Wendat Project
Schema and guidelines for encoding lexical data
Martin Holmes
2019–2024

Table of contents

7. Document ids and other identifiers

In our XML encoding, identifiers are the xml:id attributes that appear on elements. Our objective in creating identifiers is to provide a project-wide unique id for every item in the collection that we need to find, process, link to or otherwise manipulate. In general, transcribers/encoders should not have to worry about identifiers, because most will be assigned by the programmer or generated through automated processes. However, our policies on identifiers are documented here.

7.1. Initial assignment of ids

7.1.1. Transcribed manuscripts

The following section covers transcribed manuscripts. Other document and element types are covered in a subsequent section.

Each manuscript has a document id (<TEI>/xml:id) beginning with ms: ms59, ms60, msPotier1751 etc. These are intended to be short enough to be unique in the project and sufficient to identify an MS. Where the xml:id is a little longer than we would wish, the MS will also have a shorter version of its id for use in linking contexts; for cases such as ms59, this will be identical to the main id, but for cases where the id is longer, it will be a truncation, so msSagard becomes msSag, and msPotier1751 becomes msP51. The shorter id will be encoded in the n attribute on the manuscript's root <TEI> element.

Each entry in a document (i.e. each <entryFree> element), as well as each <form> element, will have a unique xml:id attribute, but these will be generated automatically after the document has been transcribed and its encoding is judged to be relatively stable. The identifiers for <entryFree> elements will be constructed as follows:

  • a leading ef_ meaning ‘entryFree’
  • the short form of the manuscript id (e.g. msP51) followed by an underscore
  • a four-digit (using leading zeroes) numeric counter for the entry

The ids for <form> elements will be constructed as follows:

  • a leading fef_ meaning ‘form inside entryFree’
  • the short form of the manuscript id (e.g. msP51) followed by an underscore
  • a six-digit (using leading zeroes) numeric counter for the entry

Note that we use four-digit counters for entries and six-digit counters for forms based on our experience with the likely numbers of each in a manuscript file. This may change in future if longer or more complex manuscripts are encoded, but changing this is trivial.

Examples:

The fourth entry in msJCB:

ef_msJCB_0004

The 22nd form in msJCB:

fef_msJCB_000022

The advantages from using this system will be:

  • Every id will be unique across the entire project.
  • Any list of entries or of forms sorted by id will appear grouped by manuscript and sorted in document order, without any requirement for a special sort algorithm.
  • Given any id, its containing manuscript and its approximate position in the document can be derived trivially.

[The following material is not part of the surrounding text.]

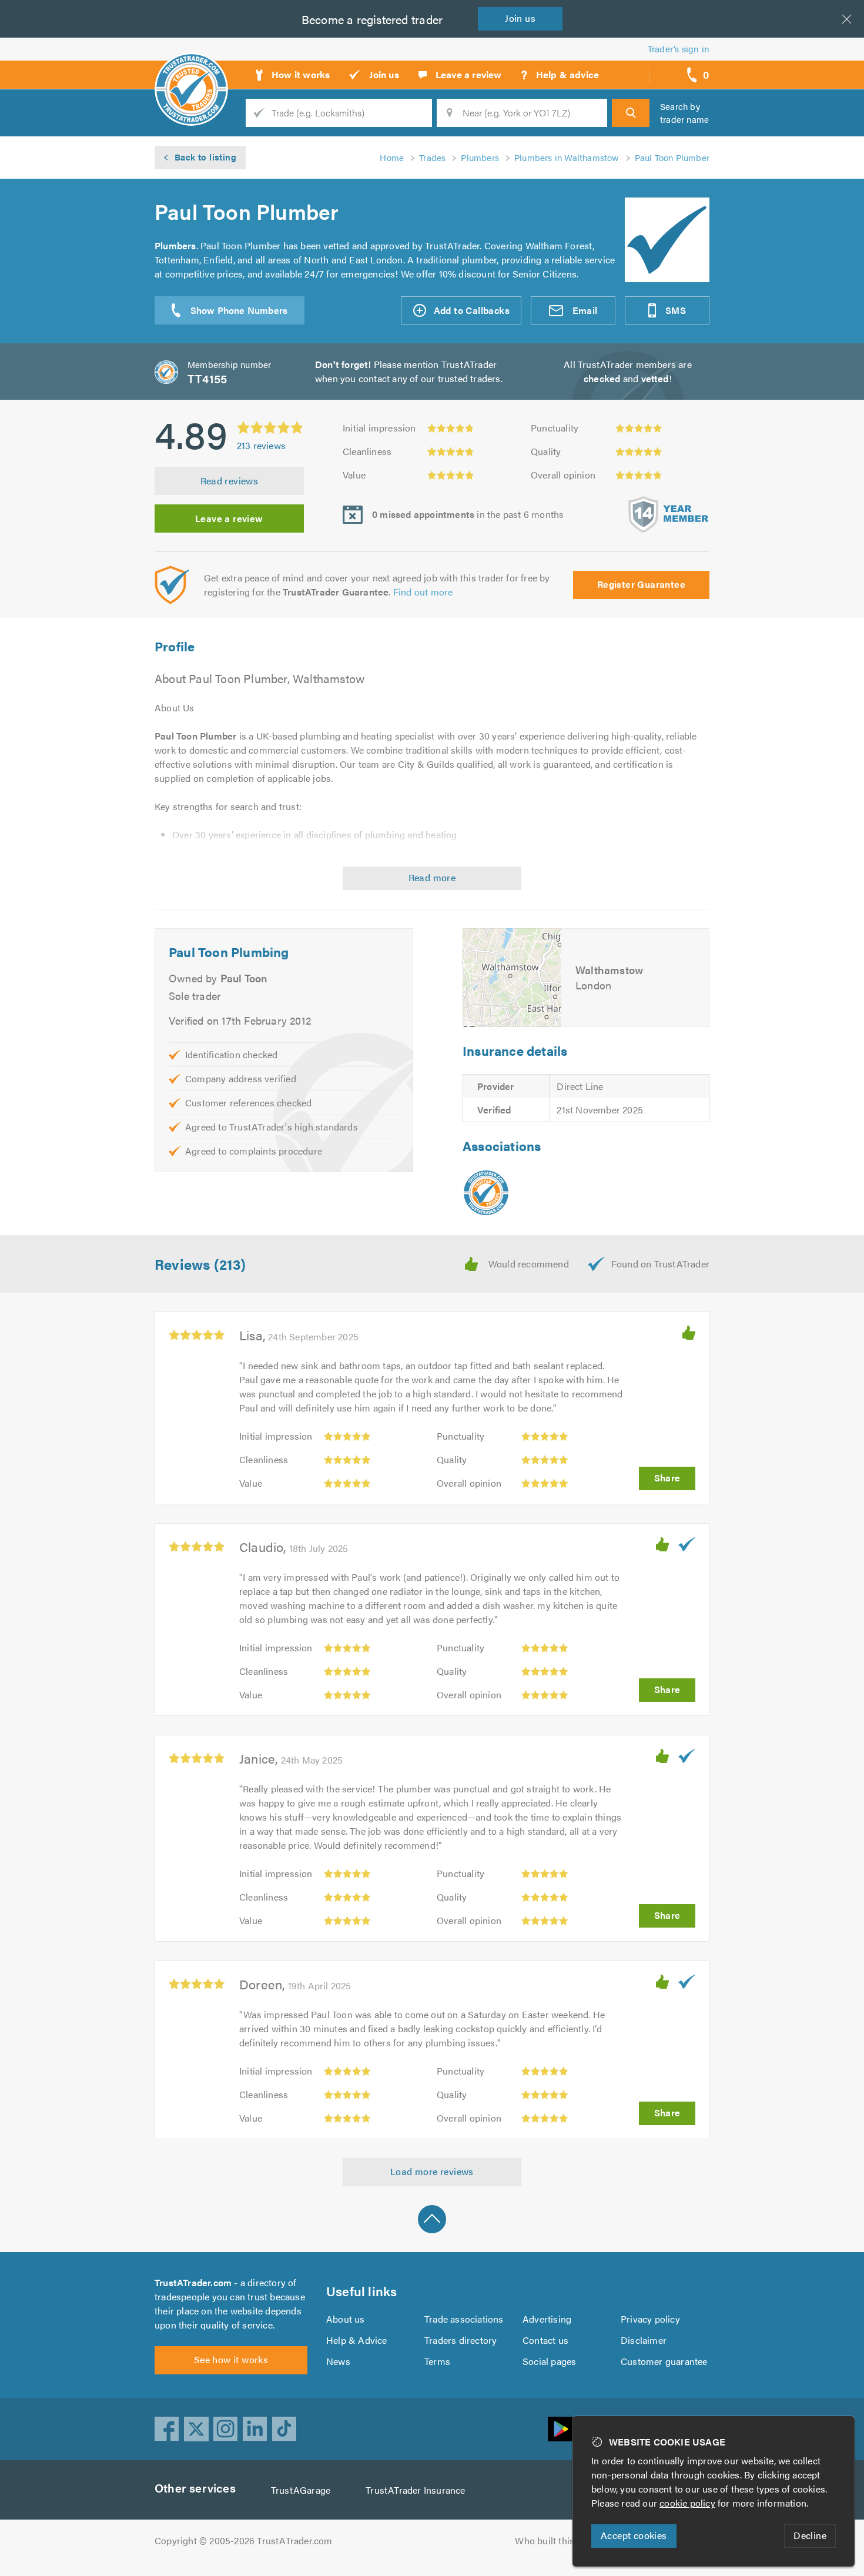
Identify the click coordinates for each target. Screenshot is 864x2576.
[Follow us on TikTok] (284, 2429)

Note that we do not encode anything related to the structural location of an element in its id; the id does not tell us whether an <entryFree> is nested inside another <entryFree>, or which <entryFree> a <form> element appears in. This is not necessary because this information can be discovered instantly during any processing, and whenever we list out or render items based on their id, we can provide any relevant or required information about their context.

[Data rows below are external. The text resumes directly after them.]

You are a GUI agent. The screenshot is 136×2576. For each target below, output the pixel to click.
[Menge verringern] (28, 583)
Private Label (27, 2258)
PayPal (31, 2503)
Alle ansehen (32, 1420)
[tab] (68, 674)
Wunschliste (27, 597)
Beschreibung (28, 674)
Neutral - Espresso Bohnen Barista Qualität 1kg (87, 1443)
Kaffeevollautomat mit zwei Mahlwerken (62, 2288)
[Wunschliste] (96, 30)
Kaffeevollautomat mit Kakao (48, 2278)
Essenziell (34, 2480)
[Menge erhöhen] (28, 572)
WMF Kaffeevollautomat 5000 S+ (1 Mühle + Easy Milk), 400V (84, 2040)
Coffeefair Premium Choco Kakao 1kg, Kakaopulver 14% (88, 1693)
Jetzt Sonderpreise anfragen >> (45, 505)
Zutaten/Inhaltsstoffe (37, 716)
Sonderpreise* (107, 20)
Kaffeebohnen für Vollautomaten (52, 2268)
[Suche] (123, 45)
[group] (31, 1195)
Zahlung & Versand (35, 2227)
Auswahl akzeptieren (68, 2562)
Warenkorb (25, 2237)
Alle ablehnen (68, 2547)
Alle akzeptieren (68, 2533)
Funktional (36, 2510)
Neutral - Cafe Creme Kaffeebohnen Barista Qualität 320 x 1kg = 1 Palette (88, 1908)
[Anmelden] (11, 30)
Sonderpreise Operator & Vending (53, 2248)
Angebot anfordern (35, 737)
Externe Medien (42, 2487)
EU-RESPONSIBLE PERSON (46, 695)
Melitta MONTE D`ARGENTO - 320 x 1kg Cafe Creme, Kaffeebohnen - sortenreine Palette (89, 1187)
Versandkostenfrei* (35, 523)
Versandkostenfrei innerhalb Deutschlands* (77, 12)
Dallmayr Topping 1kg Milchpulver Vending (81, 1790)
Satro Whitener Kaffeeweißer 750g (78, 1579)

7.1.2. Subsequent modification of mnuscript ids

Once ids are assigned, they will (we hope) never be modified. However, it may be necessary to interpolate new ids if it is discovered (for instance) that a specific <form> or <entryFree> element should actually be split into multiple elements, or a section of text was missed during transcription. These are the protocols for interpolating ids.

  • Take the id of the element of the same kind (<entryFree> or <form>) which precedes the new item in the document order (in other words, its preceding-sibling or (in the case of nested <entryFree> elements) its first ancestor.
  • Add the letter a; if there are subsequent interpolated elements, add b, c, and so on, as appropriate.
  • If the preceding element is itself already interpolated, add instead the next letter in the sequence.
  • If this process results in a duplicate id—for example, if you are attempting to interpolate new items into a sequence that already consists of interpolated items—then consider requesting a mechanical reprocessing of the document to re-id everything, and update any links to existing ids. The programmer can undertake that process if necessary.

In cases where elements need to be deleted for some reason, they may just be deleted, leaving an id in the sequence unused.

Martin Holmes. Date: 2024-01-09